##### Supplied entries

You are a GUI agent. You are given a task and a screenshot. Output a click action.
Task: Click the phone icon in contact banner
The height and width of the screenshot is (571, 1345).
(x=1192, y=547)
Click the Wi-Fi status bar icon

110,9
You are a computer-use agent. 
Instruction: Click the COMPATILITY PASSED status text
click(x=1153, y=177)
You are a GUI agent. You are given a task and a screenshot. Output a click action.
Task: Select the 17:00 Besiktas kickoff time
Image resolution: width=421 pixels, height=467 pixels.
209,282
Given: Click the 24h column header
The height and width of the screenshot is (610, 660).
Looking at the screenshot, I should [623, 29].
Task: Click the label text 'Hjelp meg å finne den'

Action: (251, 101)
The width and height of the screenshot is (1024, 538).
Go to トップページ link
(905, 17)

##########
##### Supplied entries

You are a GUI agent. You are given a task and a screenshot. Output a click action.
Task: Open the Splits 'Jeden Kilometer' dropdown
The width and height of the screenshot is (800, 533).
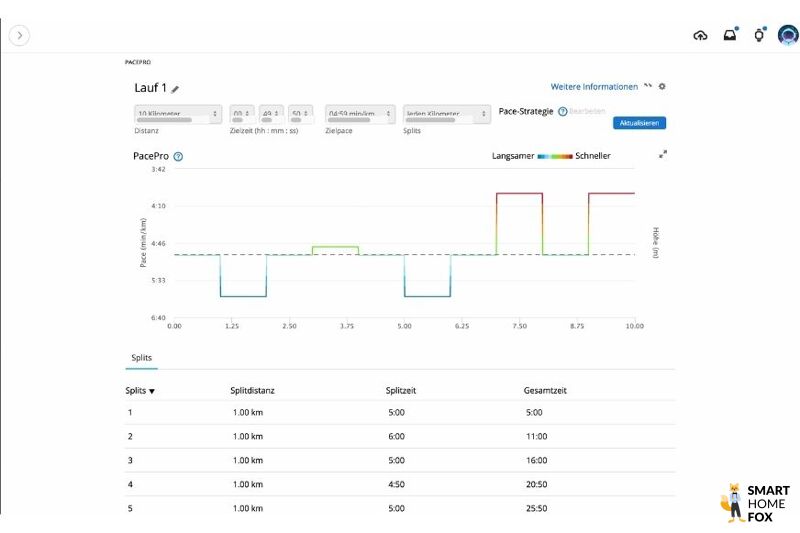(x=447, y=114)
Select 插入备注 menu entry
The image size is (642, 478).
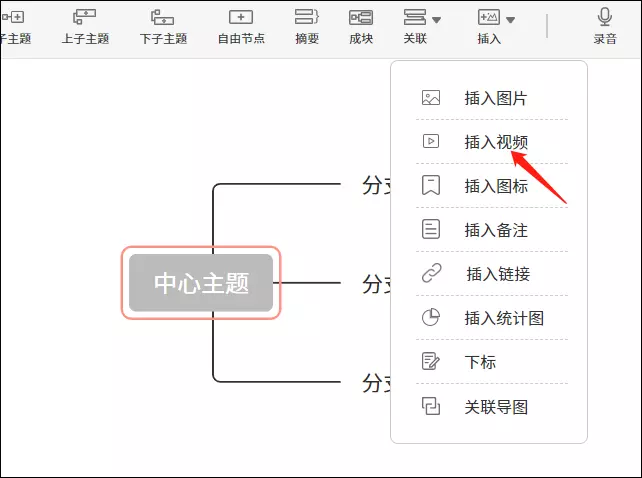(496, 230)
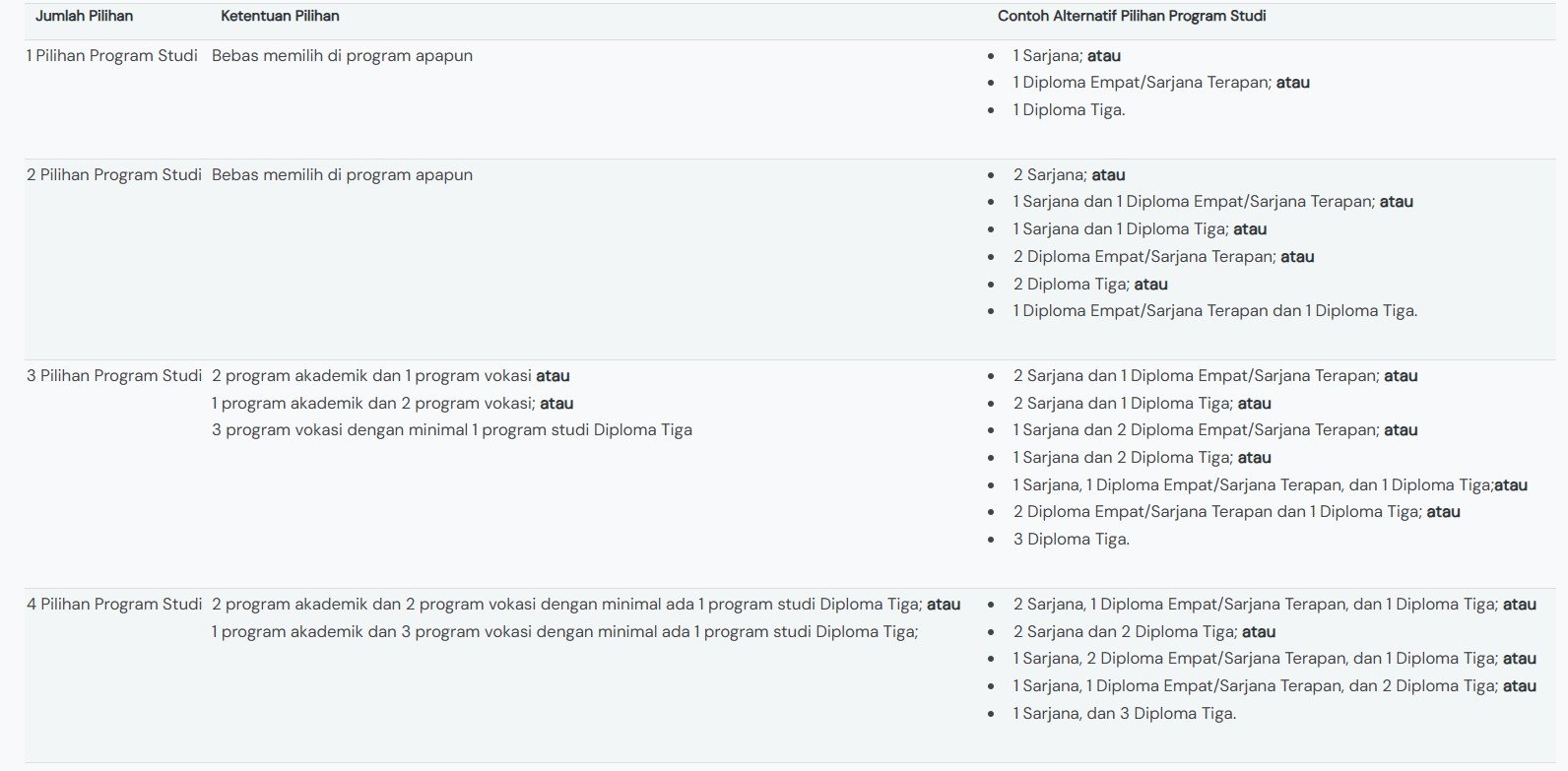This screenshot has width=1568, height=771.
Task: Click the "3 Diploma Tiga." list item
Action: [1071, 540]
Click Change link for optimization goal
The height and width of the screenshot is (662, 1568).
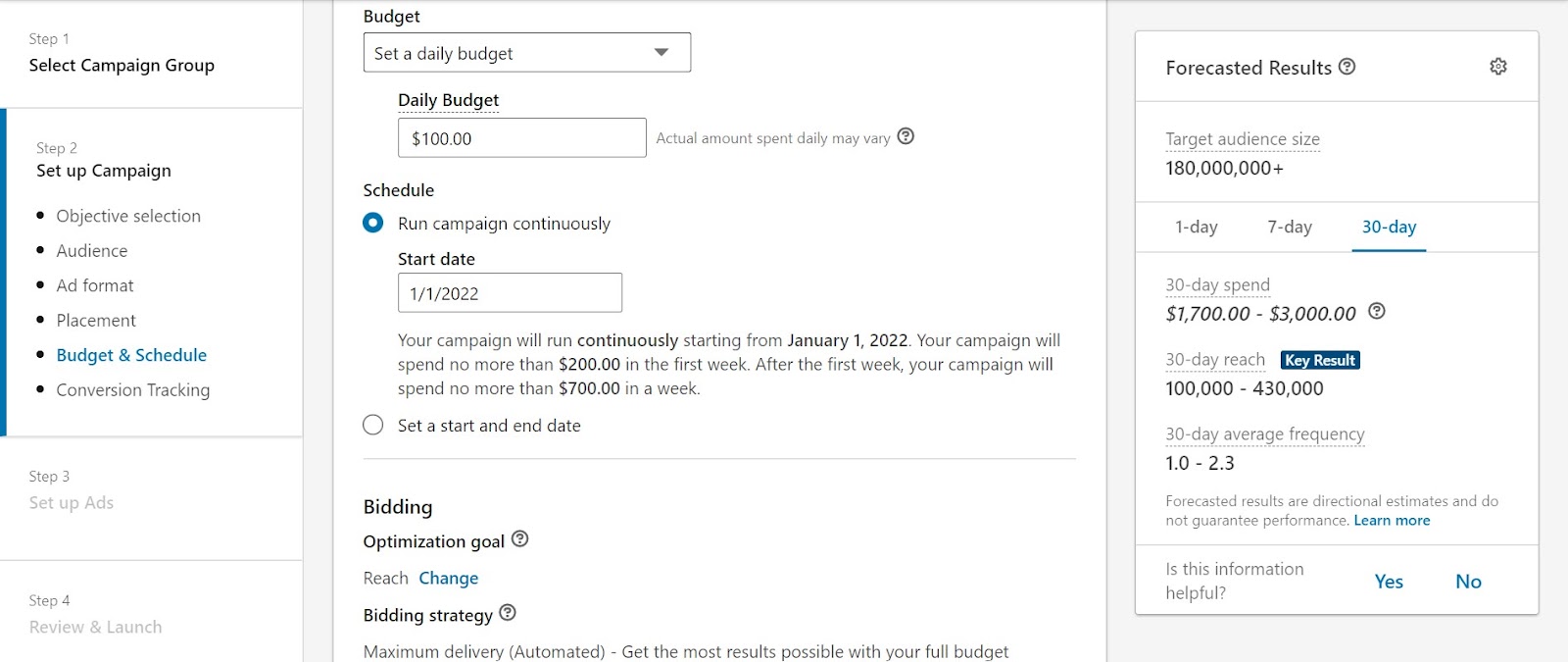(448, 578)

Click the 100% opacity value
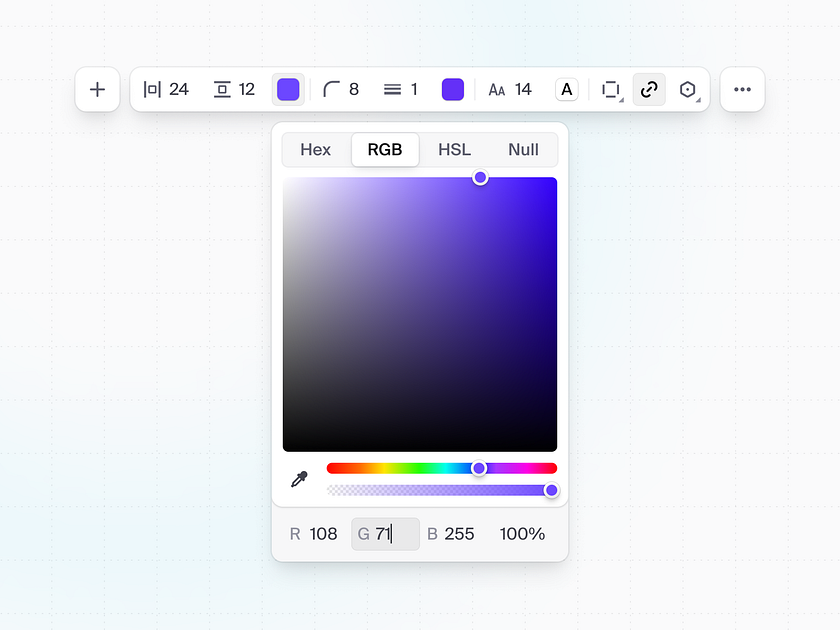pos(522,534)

##########
##### Supplied entries

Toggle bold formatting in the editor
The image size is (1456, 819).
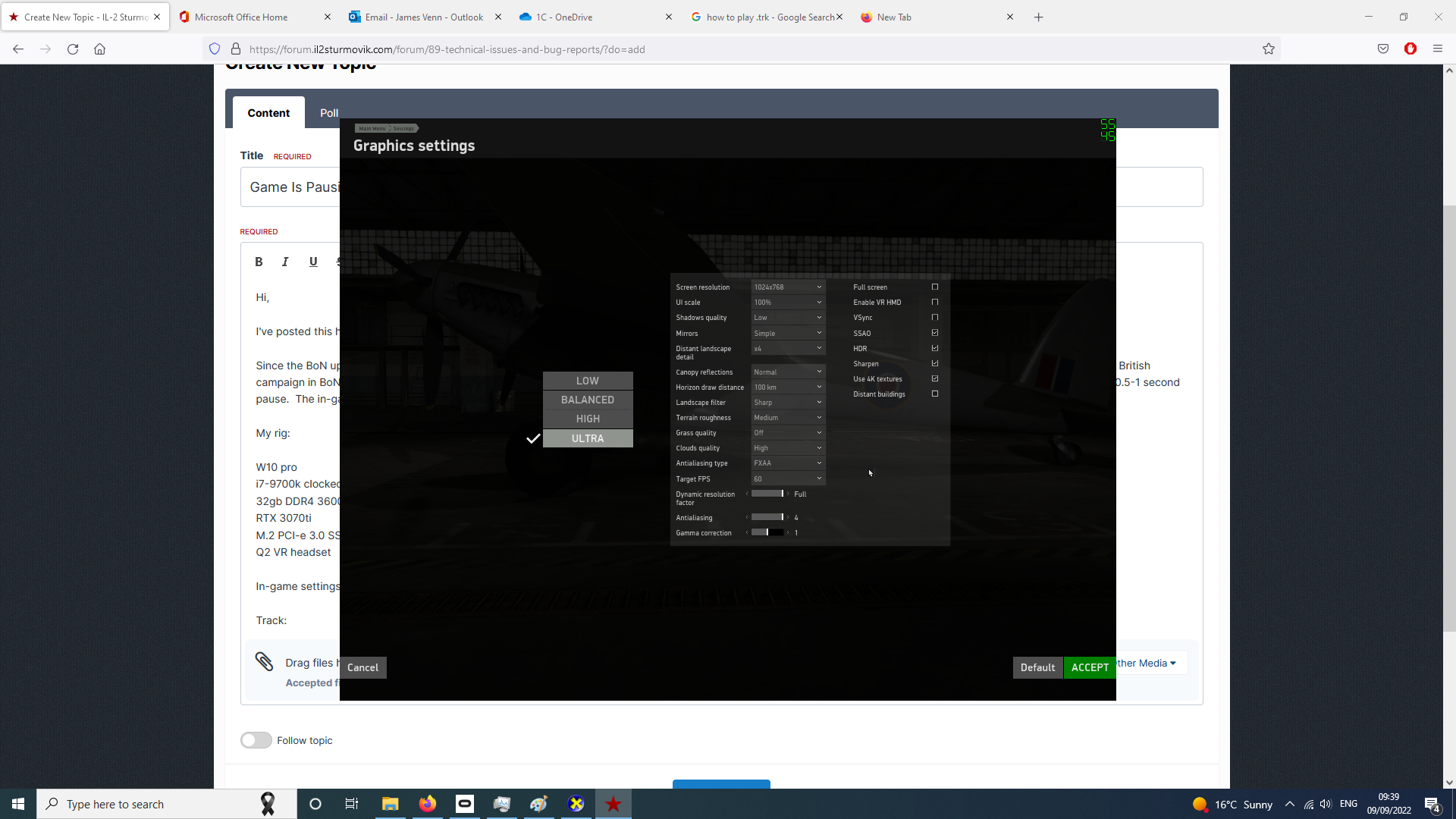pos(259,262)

##########

▶ **Task directions**:
Using the data above, return each line that includes the word "Select".

▶ **Solution**:
Task: Select the 17:00 Besiktas kickoff time
Select 插入备注 menu entry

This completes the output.